- **Task to complete**: Repeat verbatim everything in the items from the line containing "This screenshot has height=876, width=1200." down to the line containing "coord(49,144)", including both of those lines.
─── Material provided ───
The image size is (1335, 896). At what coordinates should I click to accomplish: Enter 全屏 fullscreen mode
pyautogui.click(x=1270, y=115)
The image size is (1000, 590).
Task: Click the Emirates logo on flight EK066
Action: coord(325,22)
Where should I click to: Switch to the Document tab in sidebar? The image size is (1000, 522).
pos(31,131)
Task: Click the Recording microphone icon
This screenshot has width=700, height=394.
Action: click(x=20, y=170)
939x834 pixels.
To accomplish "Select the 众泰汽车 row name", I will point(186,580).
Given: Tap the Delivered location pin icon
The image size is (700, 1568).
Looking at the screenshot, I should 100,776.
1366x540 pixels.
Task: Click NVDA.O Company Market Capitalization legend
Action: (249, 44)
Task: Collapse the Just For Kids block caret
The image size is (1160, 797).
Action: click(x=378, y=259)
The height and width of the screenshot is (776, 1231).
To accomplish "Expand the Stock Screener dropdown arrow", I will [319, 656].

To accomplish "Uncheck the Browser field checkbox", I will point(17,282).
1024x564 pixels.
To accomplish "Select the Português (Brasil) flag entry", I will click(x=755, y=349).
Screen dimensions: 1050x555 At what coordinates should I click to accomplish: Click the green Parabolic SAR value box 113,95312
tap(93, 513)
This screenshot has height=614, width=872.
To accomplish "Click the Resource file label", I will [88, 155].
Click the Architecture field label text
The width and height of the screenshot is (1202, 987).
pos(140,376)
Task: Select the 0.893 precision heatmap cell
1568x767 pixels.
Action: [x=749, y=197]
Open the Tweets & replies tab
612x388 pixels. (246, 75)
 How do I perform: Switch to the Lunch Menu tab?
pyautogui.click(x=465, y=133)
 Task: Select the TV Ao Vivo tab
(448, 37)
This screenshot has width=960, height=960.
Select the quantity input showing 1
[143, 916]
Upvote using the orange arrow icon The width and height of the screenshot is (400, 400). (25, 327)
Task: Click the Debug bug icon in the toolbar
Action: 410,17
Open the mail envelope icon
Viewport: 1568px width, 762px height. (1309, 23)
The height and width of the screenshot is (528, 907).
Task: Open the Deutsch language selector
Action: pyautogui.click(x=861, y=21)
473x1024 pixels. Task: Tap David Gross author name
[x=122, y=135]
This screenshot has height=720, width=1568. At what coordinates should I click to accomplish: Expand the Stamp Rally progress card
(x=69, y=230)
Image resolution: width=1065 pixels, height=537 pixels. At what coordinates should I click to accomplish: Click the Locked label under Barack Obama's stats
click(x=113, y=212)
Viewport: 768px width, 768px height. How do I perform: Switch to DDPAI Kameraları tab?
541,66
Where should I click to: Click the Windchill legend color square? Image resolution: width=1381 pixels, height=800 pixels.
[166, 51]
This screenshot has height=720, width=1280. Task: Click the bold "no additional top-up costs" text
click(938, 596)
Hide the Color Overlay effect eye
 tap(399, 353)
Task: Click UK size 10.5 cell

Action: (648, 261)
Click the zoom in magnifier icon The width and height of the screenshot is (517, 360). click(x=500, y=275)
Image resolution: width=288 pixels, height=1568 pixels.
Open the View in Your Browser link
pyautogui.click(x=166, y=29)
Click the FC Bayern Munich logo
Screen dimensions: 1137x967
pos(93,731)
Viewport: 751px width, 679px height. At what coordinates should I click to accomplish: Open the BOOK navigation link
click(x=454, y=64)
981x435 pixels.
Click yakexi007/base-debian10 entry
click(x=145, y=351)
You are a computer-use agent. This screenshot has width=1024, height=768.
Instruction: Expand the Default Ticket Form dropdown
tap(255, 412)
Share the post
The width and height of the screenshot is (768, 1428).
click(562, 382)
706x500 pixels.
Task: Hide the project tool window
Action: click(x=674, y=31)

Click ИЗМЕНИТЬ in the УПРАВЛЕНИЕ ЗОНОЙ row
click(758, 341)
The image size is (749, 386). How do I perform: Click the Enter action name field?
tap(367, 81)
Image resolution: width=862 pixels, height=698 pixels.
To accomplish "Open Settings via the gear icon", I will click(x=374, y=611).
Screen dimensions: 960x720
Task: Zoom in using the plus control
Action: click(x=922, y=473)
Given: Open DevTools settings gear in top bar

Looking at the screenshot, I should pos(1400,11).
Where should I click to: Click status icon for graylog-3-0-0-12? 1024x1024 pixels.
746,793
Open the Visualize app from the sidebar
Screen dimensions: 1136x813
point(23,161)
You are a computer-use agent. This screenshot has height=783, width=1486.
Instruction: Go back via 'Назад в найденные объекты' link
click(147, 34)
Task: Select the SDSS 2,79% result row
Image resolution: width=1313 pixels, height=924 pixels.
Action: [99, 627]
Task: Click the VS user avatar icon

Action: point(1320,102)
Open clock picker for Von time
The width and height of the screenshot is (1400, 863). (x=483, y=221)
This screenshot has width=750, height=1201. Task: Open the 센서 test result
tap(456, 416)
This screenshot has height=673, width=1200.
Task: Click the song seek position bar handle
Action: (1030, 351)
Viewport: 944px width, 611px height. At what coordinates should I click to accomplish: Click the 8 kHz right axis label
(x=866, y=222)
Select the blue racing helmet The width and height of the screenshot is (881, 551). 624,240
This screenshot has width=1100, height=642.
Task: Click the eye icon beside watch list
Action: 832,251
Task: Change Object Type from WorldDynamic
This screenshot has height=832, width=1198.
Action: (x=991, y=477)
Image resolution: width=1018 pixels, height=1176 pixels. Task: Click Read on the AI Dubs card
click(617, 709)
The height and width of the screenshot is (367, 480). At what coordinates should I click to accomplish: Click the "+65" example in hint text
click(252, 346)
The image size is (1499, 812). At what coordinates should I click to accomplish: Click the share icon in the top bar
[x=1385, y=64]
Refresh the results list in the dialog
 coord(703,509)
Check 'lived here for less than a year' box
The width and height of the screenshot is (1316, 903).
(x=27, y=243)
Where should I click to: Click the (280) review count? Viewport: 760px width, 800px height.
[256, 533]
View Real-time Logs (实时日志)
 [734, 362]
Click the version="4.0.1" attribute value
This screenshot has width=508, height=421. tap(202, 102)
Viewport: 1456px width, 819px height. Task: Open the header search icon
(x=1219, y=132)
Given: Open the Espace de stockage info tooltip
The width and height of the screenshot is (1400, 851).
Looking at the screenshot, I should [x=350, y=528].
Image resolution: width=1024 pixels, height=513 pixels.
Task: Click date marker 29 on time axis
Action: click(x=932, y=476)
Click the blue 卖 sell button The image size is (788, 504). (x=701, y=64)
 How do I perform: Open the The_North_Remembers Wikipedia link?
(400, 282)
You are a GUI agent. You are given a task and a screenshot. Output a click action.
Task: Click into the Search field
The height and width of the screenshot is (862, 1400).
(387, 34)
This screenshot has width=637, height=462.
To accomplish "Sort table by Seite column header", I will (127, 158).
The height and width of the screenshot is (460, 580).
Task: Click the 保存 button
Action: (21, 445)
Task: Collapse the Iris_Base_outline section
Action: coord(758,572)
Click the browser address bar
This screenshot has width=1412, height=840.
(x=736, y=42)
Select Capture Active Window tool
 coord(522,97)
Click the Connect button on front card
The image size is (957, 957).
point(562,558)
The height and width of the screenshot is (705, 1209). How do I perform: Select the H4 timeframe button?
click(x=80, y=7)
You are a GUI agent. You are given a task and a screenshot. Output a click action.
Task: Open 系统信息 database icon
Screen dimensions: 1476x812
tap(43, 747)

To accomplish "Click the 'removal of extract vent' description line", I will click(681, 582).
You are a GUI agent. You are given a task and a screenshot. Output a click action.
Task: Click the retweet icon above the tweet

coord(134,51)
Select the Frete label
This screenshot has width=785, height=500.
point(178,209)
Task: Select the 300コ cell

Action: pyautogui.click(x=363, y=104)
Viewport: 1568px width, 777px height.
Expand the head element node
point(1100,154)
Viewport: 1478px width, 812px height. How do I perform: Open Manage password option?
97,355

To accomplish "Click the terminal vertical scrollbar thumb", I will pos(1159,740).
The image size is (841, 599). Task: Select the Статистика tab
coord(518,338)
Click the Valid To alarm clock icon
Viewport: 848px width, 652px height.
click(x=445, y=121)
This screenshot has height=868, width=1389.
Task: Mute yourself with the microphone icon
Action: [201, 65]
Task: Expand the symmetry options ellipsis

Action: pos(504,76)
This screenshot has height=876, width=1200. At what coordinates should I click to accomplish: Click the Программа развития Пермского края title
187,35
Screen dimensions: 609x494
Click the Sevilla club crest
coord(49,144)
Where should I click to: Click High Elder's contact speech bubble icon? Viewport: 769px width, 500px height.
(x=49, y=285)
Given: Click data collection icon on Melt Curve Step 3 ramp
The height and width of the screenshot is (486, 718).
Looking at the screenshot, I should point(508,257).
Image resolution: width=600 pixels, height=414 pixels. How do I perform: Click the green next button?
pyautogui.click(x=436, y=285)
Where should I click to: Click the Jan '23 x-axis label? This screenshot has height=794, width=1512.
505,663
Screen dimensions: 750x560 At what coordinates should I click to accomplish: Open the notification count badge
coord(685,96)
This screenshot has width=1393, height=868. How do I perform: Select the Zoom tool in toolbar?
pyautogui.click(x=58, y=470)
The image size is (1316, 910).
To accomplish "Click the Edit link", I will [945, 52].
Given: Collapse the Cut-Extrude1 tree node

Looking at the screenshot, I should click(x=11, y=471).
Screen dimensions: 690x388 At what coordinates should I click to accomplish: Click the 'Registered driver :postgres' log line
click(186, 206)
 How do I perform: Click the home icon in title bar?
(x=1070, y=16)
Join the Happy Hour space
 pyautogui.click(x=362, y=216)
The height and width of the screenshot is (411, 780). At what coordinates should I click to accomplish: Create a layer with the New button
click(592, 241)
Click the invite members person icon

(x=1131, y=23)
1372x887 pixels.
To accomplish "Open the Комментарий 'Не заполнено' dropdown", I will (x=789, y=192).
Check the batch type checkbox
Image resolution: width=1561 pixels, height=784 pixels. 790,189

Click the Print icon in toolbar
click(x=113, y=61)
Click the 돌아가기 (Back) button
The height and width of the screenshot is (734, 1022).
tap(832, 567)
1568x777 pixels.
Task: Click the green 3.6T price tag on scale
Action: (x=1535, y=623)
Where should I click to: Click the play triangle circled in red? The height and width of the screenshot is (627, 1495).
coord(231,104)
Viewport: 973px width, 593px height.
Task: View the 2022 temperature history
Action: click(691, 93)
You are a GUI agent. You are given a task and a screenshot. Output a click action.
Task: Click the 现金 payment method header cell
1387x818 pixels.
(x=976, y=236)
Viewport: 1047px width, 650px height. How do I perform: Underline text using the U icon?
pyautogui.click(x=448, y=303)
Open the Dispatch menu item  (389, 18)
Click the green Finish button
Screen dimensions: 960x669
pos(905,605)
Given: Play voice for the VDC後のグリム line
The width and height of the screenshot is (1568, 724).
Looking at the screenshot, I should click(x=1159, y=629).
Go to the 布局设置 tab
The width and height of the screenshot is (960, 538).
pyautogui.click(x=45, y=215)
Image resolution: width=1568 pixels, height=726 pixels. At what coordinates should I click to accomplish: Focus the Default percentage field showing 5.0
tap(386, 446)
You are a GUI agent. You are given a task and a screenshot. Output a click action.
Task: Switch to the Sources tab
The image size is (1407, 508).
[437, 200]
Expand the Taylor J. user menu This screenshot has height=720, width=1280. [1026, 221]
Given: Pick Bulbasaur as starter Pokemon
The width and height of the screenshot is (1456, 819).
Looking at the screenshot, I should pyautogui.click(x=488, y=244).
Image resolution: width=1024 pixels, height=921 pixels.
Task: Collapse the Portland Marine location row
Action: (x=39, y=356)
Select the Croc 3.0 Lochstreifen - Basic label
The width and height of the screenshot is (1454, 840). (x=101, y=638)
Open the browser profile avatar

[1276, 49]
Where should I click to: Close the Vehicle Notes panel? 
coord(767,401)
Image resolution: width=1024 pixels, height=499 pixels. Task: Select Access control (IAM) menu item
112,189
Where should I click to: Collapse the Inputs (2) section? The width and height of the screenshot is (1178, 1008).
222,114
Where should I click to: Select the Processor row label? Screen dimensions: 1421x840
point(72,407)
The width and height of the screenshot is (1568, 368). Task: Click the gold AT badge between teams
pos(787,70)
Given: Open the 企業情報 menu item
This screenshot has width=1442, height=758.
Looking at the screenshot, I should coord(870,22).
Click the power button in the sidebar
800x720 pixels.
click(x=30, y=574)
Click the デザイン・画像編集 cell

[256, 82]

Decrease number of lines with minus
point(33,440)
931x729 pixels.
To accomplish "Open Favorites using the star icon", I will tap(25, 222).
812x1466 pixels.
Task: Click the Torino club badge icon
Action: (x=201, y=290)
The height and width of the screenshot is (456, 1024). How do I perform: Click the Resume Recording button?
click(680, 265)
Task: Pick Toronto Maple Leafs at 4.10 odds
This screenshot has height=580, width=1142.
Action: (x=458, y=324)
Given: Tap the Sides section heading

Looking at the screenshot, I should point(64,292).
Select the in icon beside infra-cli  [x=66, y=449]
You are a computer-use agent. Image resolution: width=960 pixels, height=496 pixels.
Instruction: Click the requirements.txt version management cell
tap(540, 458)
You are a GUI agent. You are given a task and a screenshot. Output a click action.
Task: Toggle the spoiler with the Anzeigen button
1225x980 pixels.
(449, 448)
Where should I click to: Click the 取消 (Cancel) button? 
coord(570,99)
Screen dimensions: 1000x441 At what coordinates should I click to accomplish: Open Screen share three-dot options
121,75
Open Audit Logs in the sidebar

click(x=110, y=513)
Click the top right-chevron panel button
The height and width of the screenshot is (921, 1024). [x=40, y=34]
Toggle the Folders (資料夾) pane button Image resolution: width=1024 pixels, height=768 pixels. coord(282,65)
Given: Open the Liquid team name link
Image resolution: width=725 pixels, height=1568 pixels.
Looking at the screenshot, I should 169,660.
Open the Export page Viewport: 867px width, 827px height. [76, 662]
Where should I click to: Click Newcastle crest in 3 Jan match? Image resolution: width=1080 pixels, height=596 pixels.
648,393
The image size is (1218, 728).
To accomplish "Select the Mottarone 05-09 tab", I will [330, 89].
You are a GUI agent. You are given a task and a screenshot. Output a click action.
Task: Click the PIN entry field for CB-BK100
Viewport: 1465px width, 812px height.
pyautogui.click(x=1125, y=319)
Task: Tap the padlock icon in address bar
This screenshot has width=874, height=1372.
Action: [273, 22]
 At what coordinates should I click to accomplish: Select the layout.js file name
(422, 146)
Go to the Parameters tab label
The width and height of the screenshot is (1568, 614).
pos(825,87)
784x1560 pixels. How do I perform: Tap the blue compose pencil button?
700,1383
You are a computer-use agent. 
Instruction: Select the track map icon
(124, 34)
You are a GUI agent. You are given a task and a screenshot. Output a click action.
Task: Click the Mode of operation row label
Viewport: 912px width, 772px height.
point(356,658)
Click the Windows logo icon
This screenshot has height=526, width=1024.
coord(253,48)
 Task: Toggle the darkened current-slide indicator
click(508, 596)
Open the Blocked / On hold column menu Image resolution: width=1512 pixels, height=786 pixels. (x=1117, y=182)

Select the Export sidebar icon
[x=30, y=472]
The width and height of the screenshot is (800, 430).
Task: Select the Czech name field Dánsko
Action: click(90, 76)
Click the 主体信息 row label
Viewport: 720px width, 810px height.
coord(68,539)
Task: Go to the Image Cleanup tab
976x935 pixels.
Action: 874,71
───
- **Exercise result**:
This screenshot has height=876, width=1200. At what coordinates should I click to accomplish: Click the Программа развития Пермского края title
187,35
Screen dimensions: 609x494
Click the Sevilla club crest
coord(49,144)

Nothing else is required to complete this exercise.